As we begin a new month and a new quarter, the focus will continue to be the mutations of the coronavirus and the vaccine rollouts.  Central banks have indicated they are concerned more about employment, and less about inflation.  Therefore, if central banks remain extremely accommodative, risk-on may continue.  And don’t forget about the nearly $4 trillion is fiscal stimulus in 2 months from the US government!  Down the line, the question will eventually become, “What happens when the stimulus ends?”.  But for now, the printers are still hard at work.

If you are celebrating the Easter weekend, enjoy and be safe!

Have a great weekend and please remember to always wash your hands!

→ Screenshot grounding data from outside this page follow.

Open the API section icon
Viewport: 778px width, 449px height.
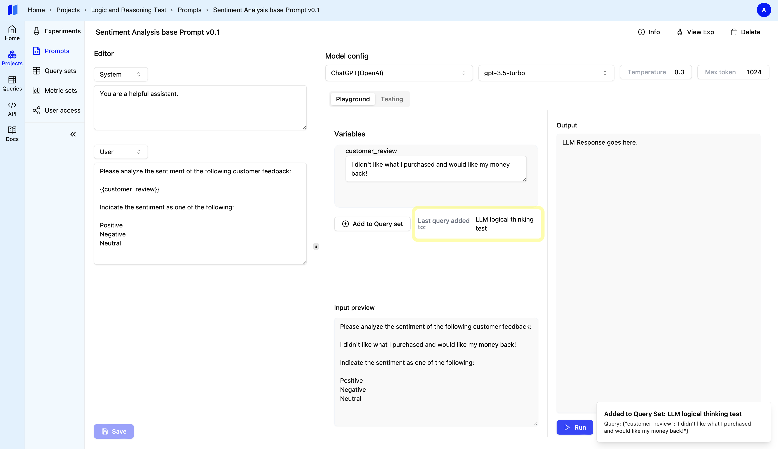(x=12, y=105)
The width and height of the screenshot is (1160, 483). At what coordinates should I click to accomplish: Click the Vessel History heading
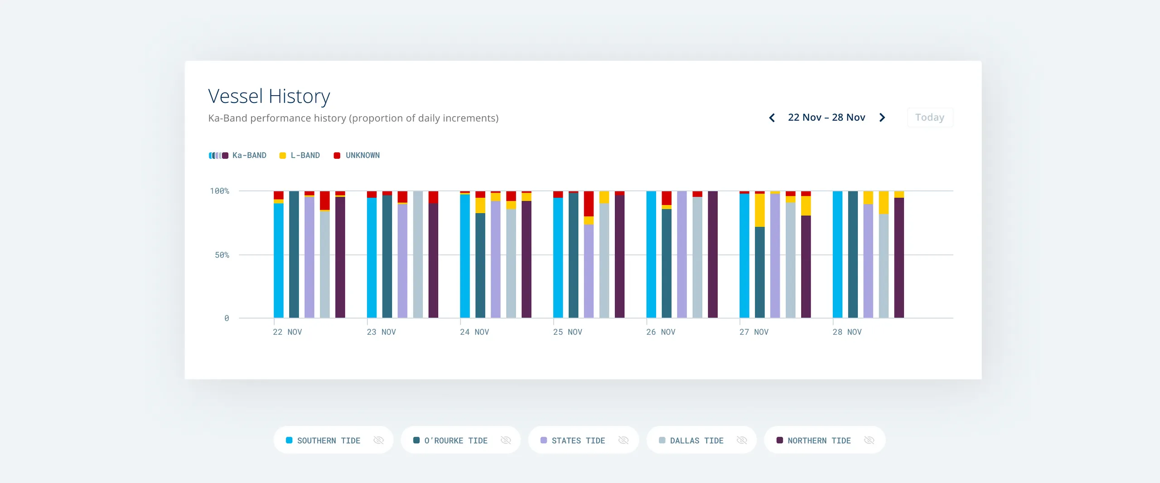tap(269, 95)
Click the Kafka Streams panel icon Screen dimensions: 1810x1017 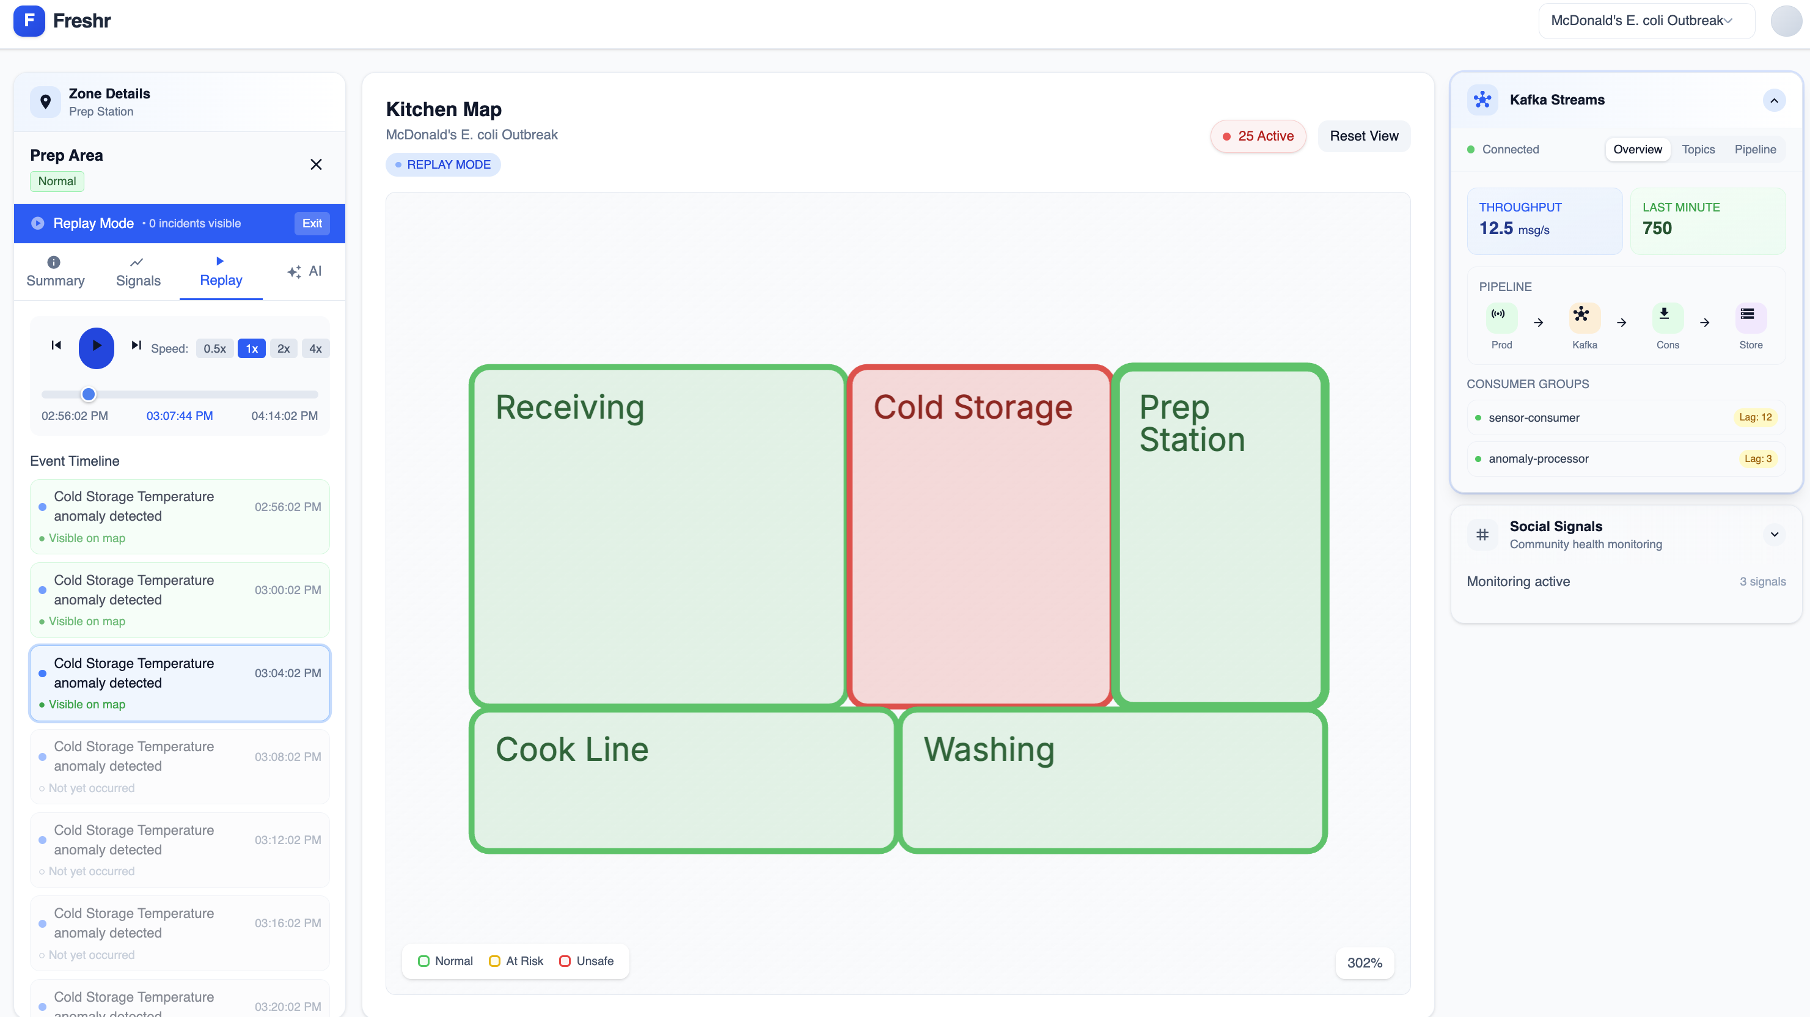(x=1482, y=100)
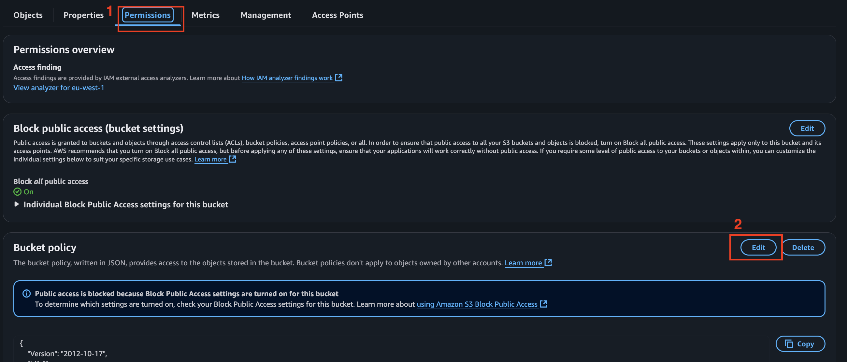Click external-link icon after IAM analyzer link
847x362 pixels.
coord(339,78)
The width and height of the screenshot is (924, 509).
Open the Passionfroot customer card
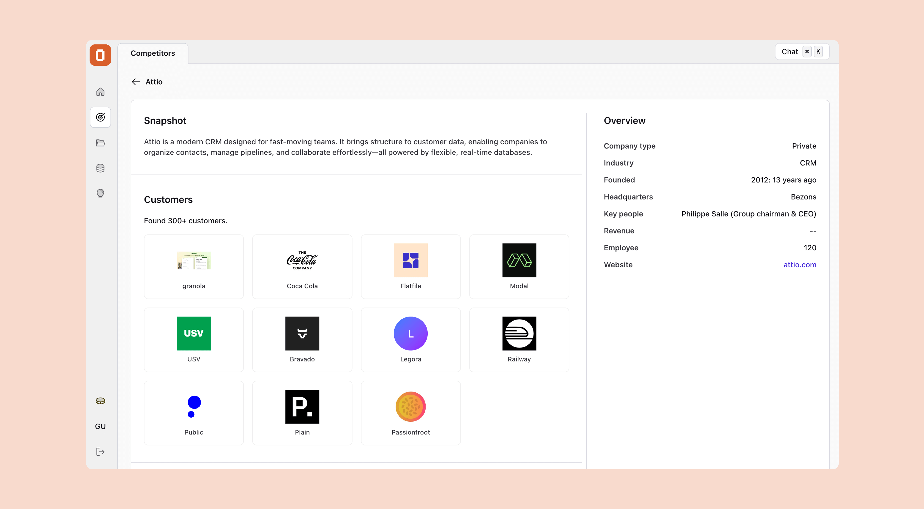point(410,413)
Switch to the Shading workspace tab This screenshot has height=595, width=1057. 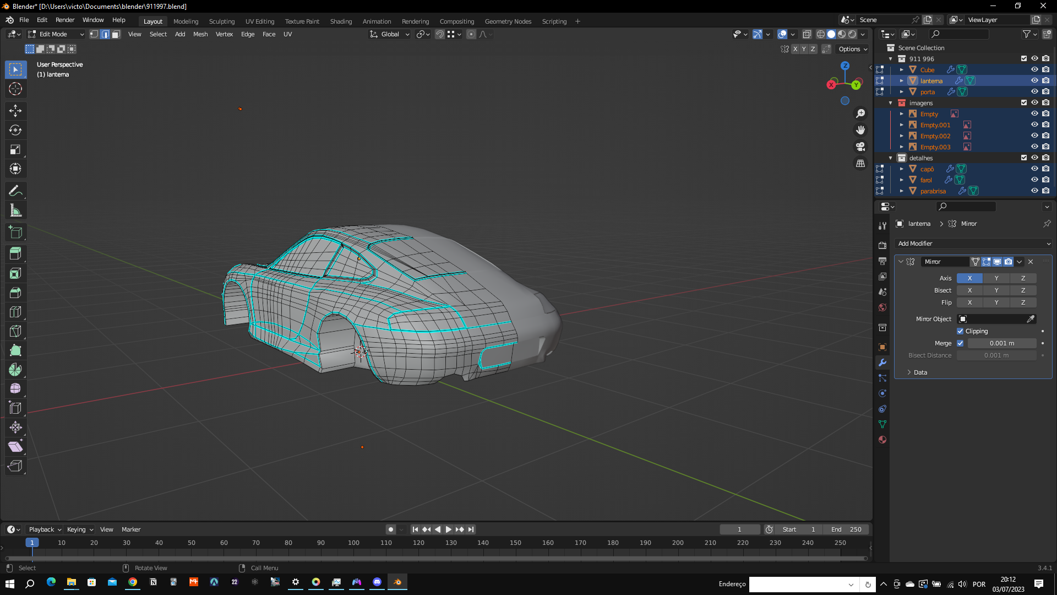point(341,21)
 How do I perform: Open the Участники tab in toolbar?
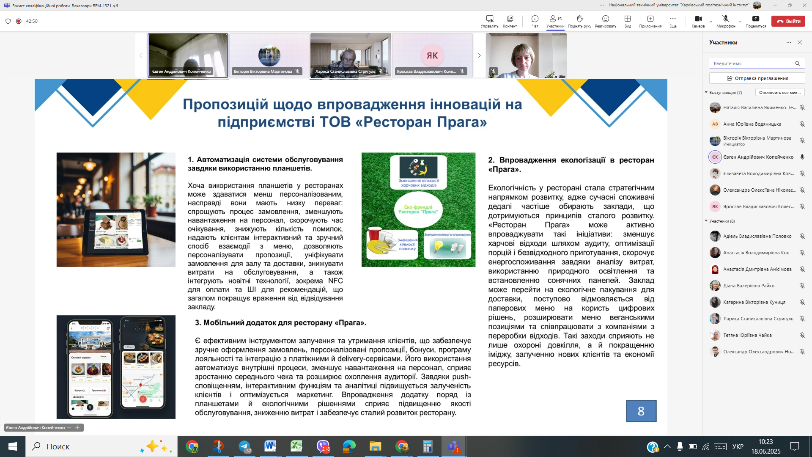pos(555,21)
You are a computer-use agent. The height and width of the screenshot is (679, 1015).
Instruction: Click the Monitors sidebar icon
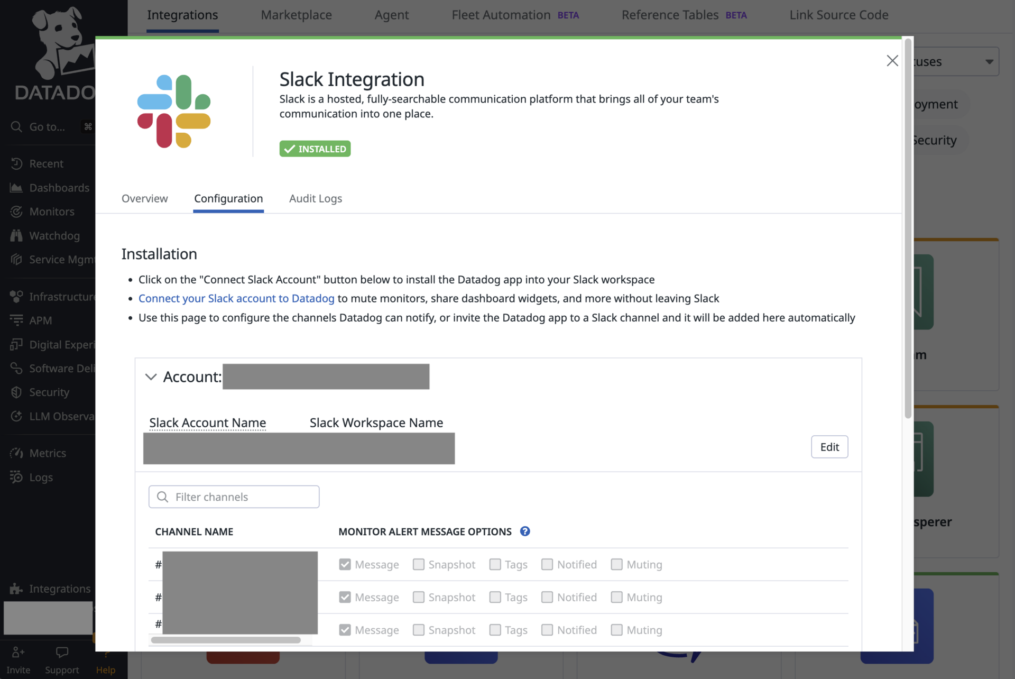[x=16, y=212]
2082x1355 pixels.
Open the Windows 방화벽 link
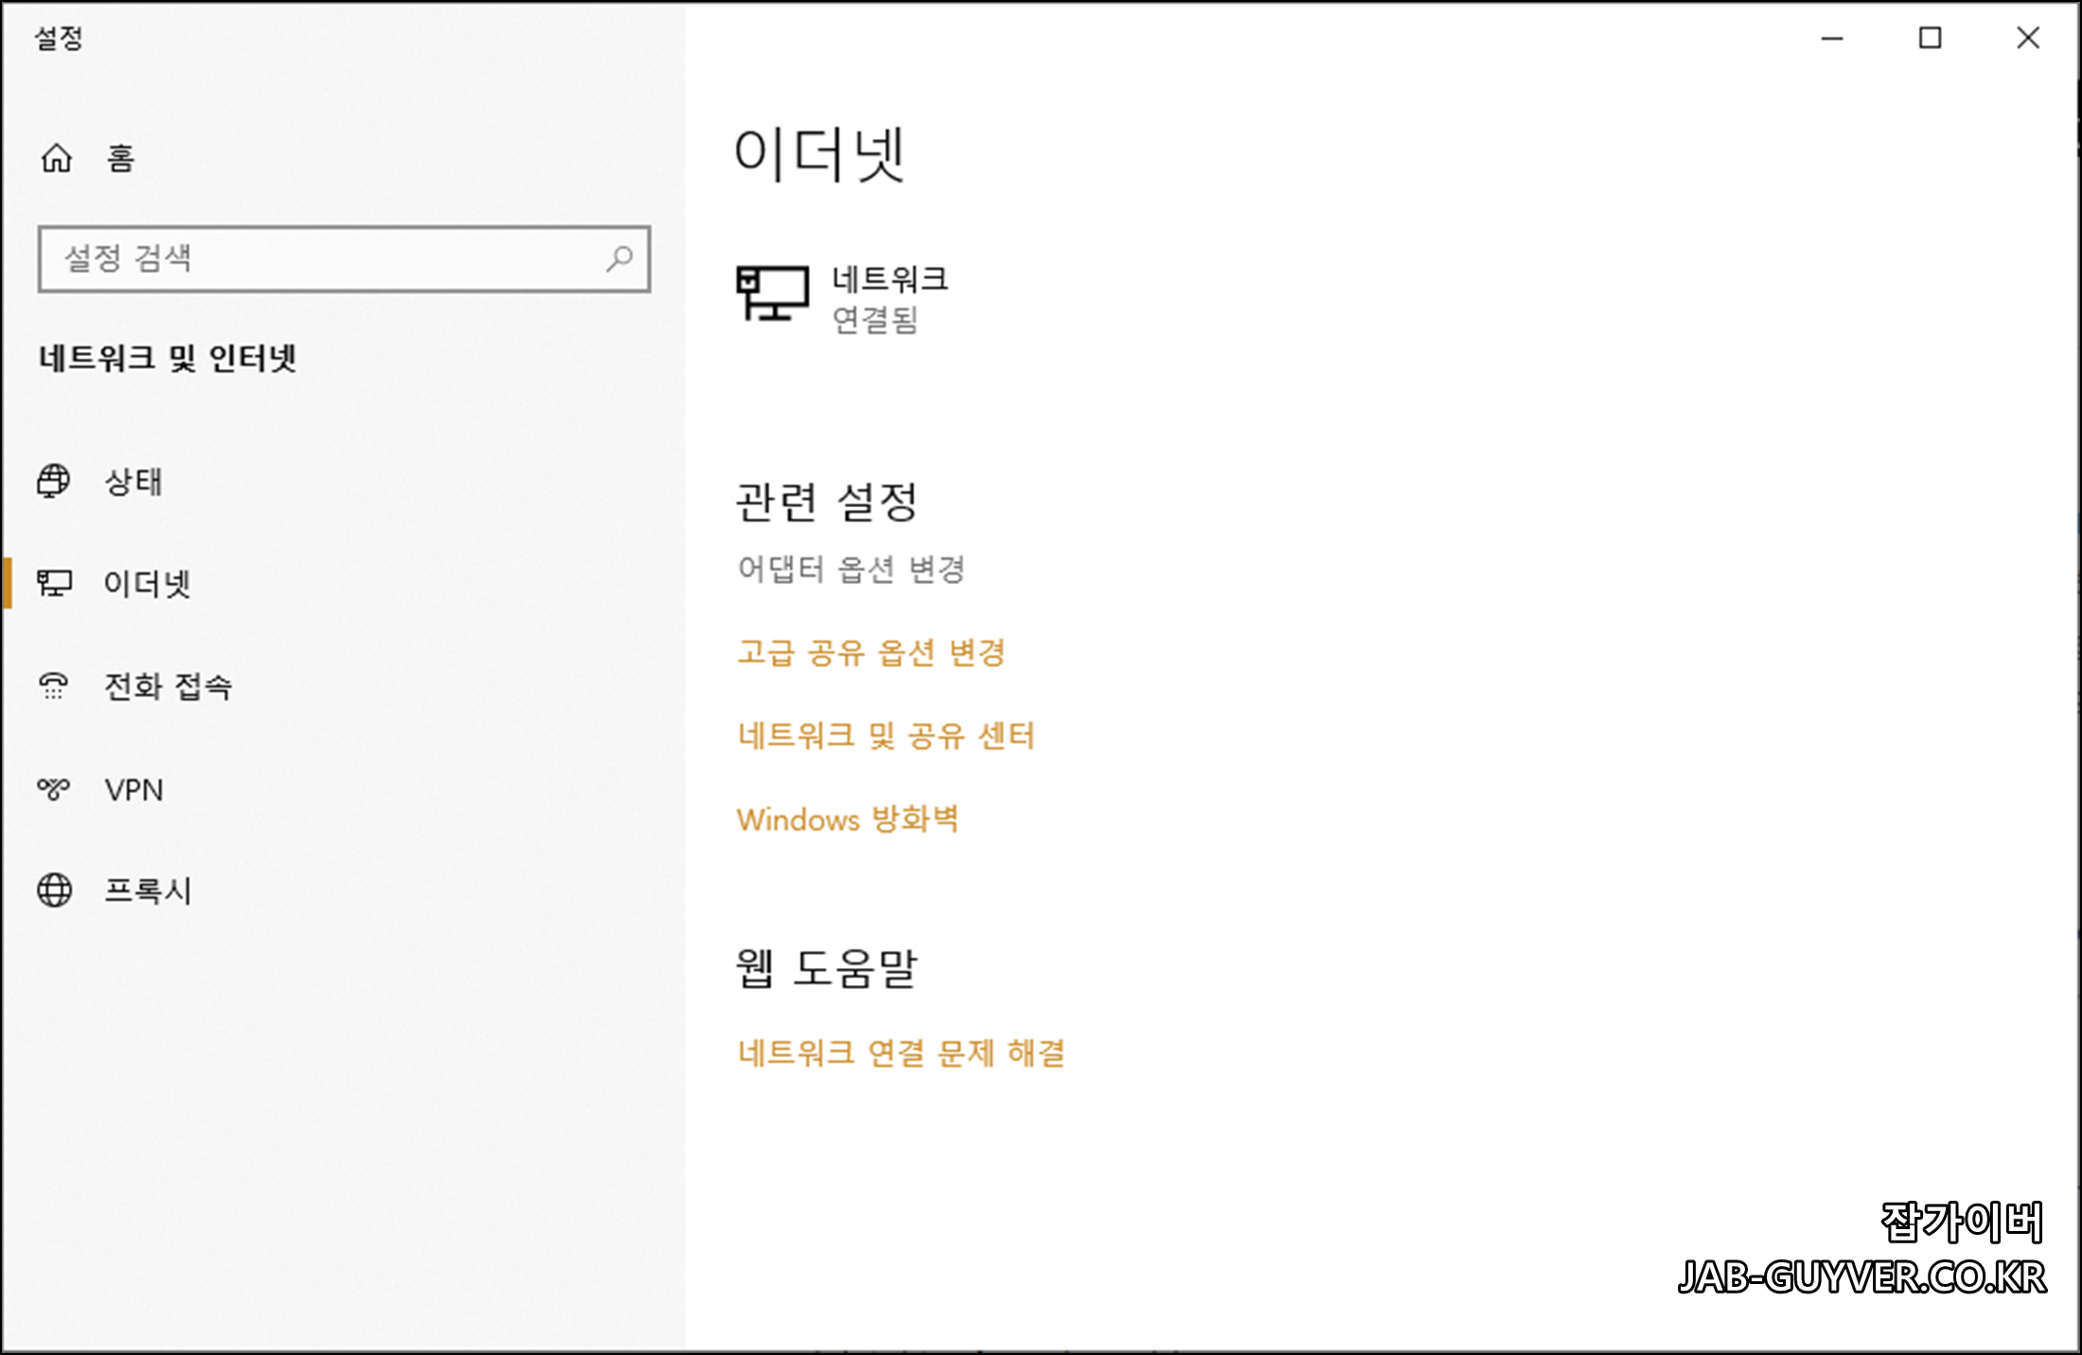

DISCLAIMER: The information and opinions in this report are for general information use only and are not intended as an offer or solicitation with respect to the purchase of sale of any currency. All opinions and information contained in this report are subject to change without notice. This report has been prepared without regard to the specific investment objectives, financial situation and needs of any particular recipient. While the information contained herein was obtained from sources believed to be reliable, author does not guarantee its accuracy or completeness, nor does author assume any liability for any direct, indirect or consequential loss that may result from the reliance by any person upon any such information or opinions.